Dimanche 28 novembre, nous entrons dans l’Avent, un temps litur­gique rem­pli d’es­pé­rance. Affermissons notre confiance en la venue tou­jours plus grande de Notre Seigneur dans notre âme.

Lors du 2e dimanche de l’Avent, la voix de Saint Paul reten­tit : « Que le Dieu de l’espérance vous rem­plisse de toute joie et toute paix en votre foi, pour que vous soyez riches d’espérance par la puis­sance de l’Esprit Saint » (Ro 15, 13). L’Apôtre nous parle de l’espérance chré­tienne, qui est bien la ver­tu propre au temps de l’Avent, au cours duquel on espère la venue tou­jours plus grande de Notre- Seigneur Jésus-​Christ dans notre âme.

Qu’est-ce donc que l’espérance chré­tienne ? Commençons par en don­ner deux images. Cette ver­tu est d’abord sym­bo­li­sée par une ancre de bateau. Celle-​ci per­met de gar­der une posi­tion sur la mer mal­gré le mou­ve­ment des vagues. L’espérance per­met ain­si de gar­der le bon cap, celui du Ciel, mal­gré les épreuves. Saint Thomas d’Aquin dit que l’ancre des bateaux s’accroche dans les pro­fon­deurs, alors que l’ancre de l’espérance s’accroche dans les hau­teurs du Ciel… L’autre image est celle de deux hommes qui rament, cha­cun dans sa barque, au milieu de la mer. Le pre­mier ne voit aucune terre à l’horizon ; bien vite, il va hési­ter sur la direc­tion à prendre, et va même être ten­té d’arrêter de ramer. Le second, au contraire, voit la terre à l’horizon. Il sait que c’est dans cette direc­tion qu’il doit se diri­ger, et la vision de cette terre l’encourage à conti­nuer de ramer. Le pre­mier homme sym­bo­lise l’âme sans l’espérance, le second la vie avec cette ver­tu ; elle fait aller de l’avant, mal­gré les évé­ne­ments par­fois contraires.
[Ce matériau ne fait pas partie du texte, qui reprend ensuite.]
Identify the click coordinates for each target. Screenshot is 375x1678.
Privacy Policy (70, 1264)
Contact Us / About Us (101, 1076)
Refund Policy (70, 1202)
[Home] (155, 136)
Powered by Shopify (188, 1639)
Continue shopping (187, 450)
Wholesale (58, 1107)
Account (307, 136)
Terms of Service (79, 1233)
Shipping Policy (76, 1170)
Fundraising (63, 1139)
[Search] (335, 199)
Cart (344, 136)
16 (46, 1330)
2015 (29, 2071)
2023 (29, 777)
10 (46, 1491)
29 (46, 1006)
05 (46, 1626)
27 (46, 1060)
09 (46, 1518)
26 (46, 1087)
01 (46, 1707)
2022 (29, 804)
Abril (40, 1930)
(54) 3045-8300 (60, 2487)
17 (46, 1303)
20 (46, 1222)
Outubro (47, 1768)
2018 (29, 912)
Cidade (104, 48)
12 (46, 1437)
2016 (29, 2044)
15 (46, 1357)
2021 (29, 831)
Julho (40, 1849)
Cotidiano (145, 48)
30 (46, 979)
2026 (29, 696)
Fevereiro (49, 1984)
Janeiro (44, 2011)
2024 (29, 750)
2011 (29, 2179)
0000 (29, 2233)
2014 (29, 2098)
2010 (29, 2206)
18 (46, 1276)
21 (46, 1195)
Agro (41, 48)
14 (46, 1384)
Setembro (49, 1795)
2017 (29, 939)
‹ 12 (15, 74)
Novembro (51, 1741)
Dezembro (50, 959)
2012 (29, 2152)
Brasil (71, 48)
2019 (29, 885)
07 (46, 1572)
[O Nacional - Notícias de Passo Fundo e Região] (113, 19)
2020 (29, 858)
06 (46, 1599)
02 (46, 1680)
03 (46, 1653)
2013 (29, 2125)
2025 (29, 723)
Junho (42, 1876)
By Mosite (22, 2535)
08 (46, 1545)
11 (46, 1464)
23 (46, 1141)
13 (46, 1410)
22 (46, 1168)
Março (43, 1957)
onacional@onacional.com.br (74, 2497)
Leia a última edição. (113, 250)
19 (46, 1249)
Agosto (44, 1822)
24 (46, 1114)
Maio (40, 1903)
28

La doc­trine catho­lique de Boulenger a un très beau para­graphe pour par­ler de cette ver­tu : « L’homme est né pour le bon­heur ; il en a un désir immense qu’aucune joie ter­restre ne peut assou­vir et qui renaît sans cesse en dépit de toutes les dés­illu­sions de la vie. Dieu aurait-​il mis en nous cette soif de bon­heur pour nous trom­per éter­nel­le­ment ? Le pré­tendre serait un blas­phème. L’espérance est donc dans notre cœur parce que Dieu a vou­lu l’y mettre, et elle est d’ailleurs un des plus sûrs prin­cipes d’action. En nous mon­trant dans le loin­tain un bien infi­ni, elle nous aide à lut­ter ; elle nous relève si nous sommes momen­ta­né­ment vain­cus ; elle met dans nos âmes la patience et nous garde la confiance par­mi les insuc­cès et les épreuves. »

Ce même caté­chisme donne ensuite la défi­ni­tion de l’espérance : c’est une ver­tu sur­na­tu­relle, par laquelle nous avons la ferme confiance d’obtenir la béa­ti­tude éter­nelle et les moyens d’y parvenir.

C’est une ver­tu : c’est donc une bonne dis­po­si­tion de l’âme, une bonne incli­na­tion, une faci­li­té, qui nous porte à poser des actes d’espérance au sein même des obs­tacles. L’espérance chré­tienne ne va pas sans dif­fi­cul­tés car le bon­heur qu’elle pour­suit est sou­vent en oppo­si­tion avec les plai­sirs de ce monde. C’est une ver­tu sur­na­tu­relle : c’est-​à-​dire qu’elle est don­née avec la grâce sanc­ti­fiante, avec la foi et la cha­ri­té. Elle peut tou­jours augmenter.

L’espérance a trois objets, trois cibles. L’objet prin­ci­pal est la béa­ti­tude du Ciel ; on espère d’abord le Ciel, pas la fin d’une crise. L’objet secon­daire est la grâce : sanc­ti­fiante et actuelle. Nous disons bien dans l’acte d’espérance : « J’espère avec une ferme confiance que vous me don­ne­rez votre grâce en ce monde ». Enfin les biens tem­po­rels consti­tuent le troi­sième objet. Strictement, ces biens ne sont pas du domaine de l’espérance, mais ils peuvent être des moyens indi­rects de tra­vailler à notre salut. Retenons en tout cas, pour ces biens, la belle leçon de Notre Seigneur : « Ne vous inquié­tez donc pas, en disant : Que mangerons-​nous, ou que boirons-​nous, ou de quoi nous couvrirons-​nous ? Car ce sont les païens qui se pré­oc­cupent de toutes ces choses ; mais votre Père sait que vous avez besoin de tout cela » (Mt 6, 31–32).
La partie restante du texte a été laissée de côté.